Step 6: Create Comprehensive Tests
Create /home/home/p/g/n/dspex/test/dspex/native/signature_test.exs
:
defmodule DSPex.Native.SignatureTest do
use ExUnit.Case, async: true
alias DSPex.Native.Signature
describe "parse/1" do
test "parses basic signature" do
assert {:ok, sig} = Signature.parse("question -> answer")
assert [%{name: :question, type: :any, optional: false}] = sig.inputs
assert [%{name: :answer, type: :any, optional: false}] = sig.outputs
end
test "parses typed signature" do
assert {:ok, sig} = Signature.parse("question: str -> answer: str")
assert [%{name: :question, type: :string}] = sig.inputs
assert [%{name: :answer, type: :string}] = sig.outputs
end
test "parses list types" do
assert {:ok, sig} = Signature.parse("docs: list[str] -> summary: str")
assert [%{name: :docs, type: {:list, :string}}] = sig.inputs
end
test "parses optional fields" do
assert {:ok, sig} = Signature.parse("query: str, context?: str -> answer")
assert [
%{name: :query, optional: false},
%{name: :context, optional: true}
] = sig.inputs
end
test "parses descriptions" do
assert {:ok, sig} = Signature.parse("q: str 'user question' -> a: str 'bot answer'")
assert [%{description: "user question"}] = sig.inputs
assert [%{description: "bot answer"}] = sig.outputs
end
test "handles multiple inputs and outputs" do
assert {:ok, sig} = Signature.parse("a: int, b: int -> sum: int, product: int")
assert length(sig.inputs) == 2
assert length(sig.outputs) == 2
end
test "returns error for invalid format" do
assert {:error, msg} = Signature.parse("invalid signature")
assert msg =~ "Invalid signature format"
end
test "returns error for invalid field" do
assert {:error, msg} = Signature.parse("123invalid -> output")
assert msg =~ "Invalid field format"
end
end
describe "validate/1" do
test "validates empty inputs" do
sig = %Signature{inputs: [], outputs: [%{name: :out}]}
assert {:error, msg} = Signature.validate(sig)
assert msg =~ "at least one input"
end
test "validates duplicate field names" do
sig = %Signature{
inputs: [%{name: :a}, %{name: :a}],
outputs: [%{name: :out}]
}
assert {:error, msg} = Signature.validate(sig)
assert msg =~ "Duplicate"
end
end
describe "type parsing" do
test "recognizes all type aliases" do
types = [
{"str", :string},
{"string", :string},
{"int", :integer},
{"integer", :integer},
{"float", :float},
{"number", :float},
{"bool", :boolean},
{"boolean", :boolean},
{"dict", :map},
{"Dict", :map}
]
for {type_str, expected} <- types do
assert {:ok, sig} = Signature.parse("x: #{type_str} -> y")
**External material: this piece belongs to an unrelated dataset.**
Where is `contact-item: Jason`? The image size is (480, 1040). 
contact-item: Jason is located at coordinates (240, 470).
assert [%{type: ^expected}] = sig.inputs
end
end
end
describe "to_string/1" do
test "converts signature back to normalized string" do
original = "q:str'desc',ctx?:str -> ans:str"
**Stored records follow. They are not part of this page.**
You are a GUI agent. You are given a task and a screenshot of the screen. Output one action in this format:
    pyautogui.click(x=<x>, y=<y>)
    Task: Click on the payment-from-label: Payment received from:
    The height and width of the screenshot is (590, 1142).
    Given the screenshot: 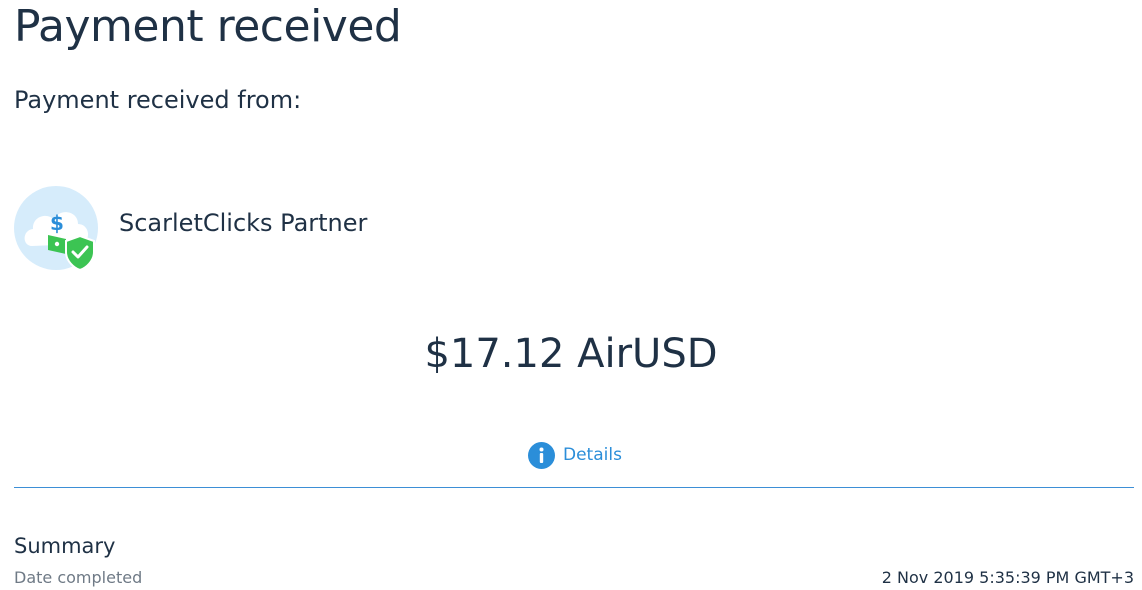 What is the action you would take?
    pyautogui.click(x=158, y=100)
assert {:ok, sig} = Signature.parse(original)
normalized = Signature.to_string(sig)
# Parse normalized version and compare
assert {:ok, sig2} = Signature.parse(normalized)
assert sig.inputs == sig2.inputs
assert sig.outputs == sig2.outputs
end
end
end
Acceptance Criteria
- Parse basic signatures (input -> output)
- Parse typed signatures with type annotations
- Parse list types (list[str], List[int])
- Parse optional fields (field?)
- Parse descriptions in single quotes
- Handle multiple inputs and outputs
- Provide comprehensive error messages for invalid signatures
- Validate parsed signatures (no empty, no duplicates)
- 100% test coverage for all parsing functions
- Support all DSPy type aliases
Expected Deliverables
- Complete implementation in
/lib/dspex/native/signature.ex
- Comprehensive test suite in
/test/dspex/native/signature_test.exs
- 100% test coverage verified with
mix test --cover
- All tests passing
- Documentation complete with examples
- Type specs for all public functions
Verification
Run these commands to verify implementation:
# Run tests
mix test test/dspex/native/signature_test.exs
# Check coverage
mix test test/dspex/native/signature_test.exs --cover
# Verify no warnings
mix compile --warnings-as-errors
# Run dialyzer
mix dialyzer
Notes
- Focus on clear error messages - this is user-facing
- Maintain compatibility with Python DSPy signatures
- Consider edge cases like empty strings, special characters
- The parser is performance-critical - optimize where possible
- This is a foundational component - get it right!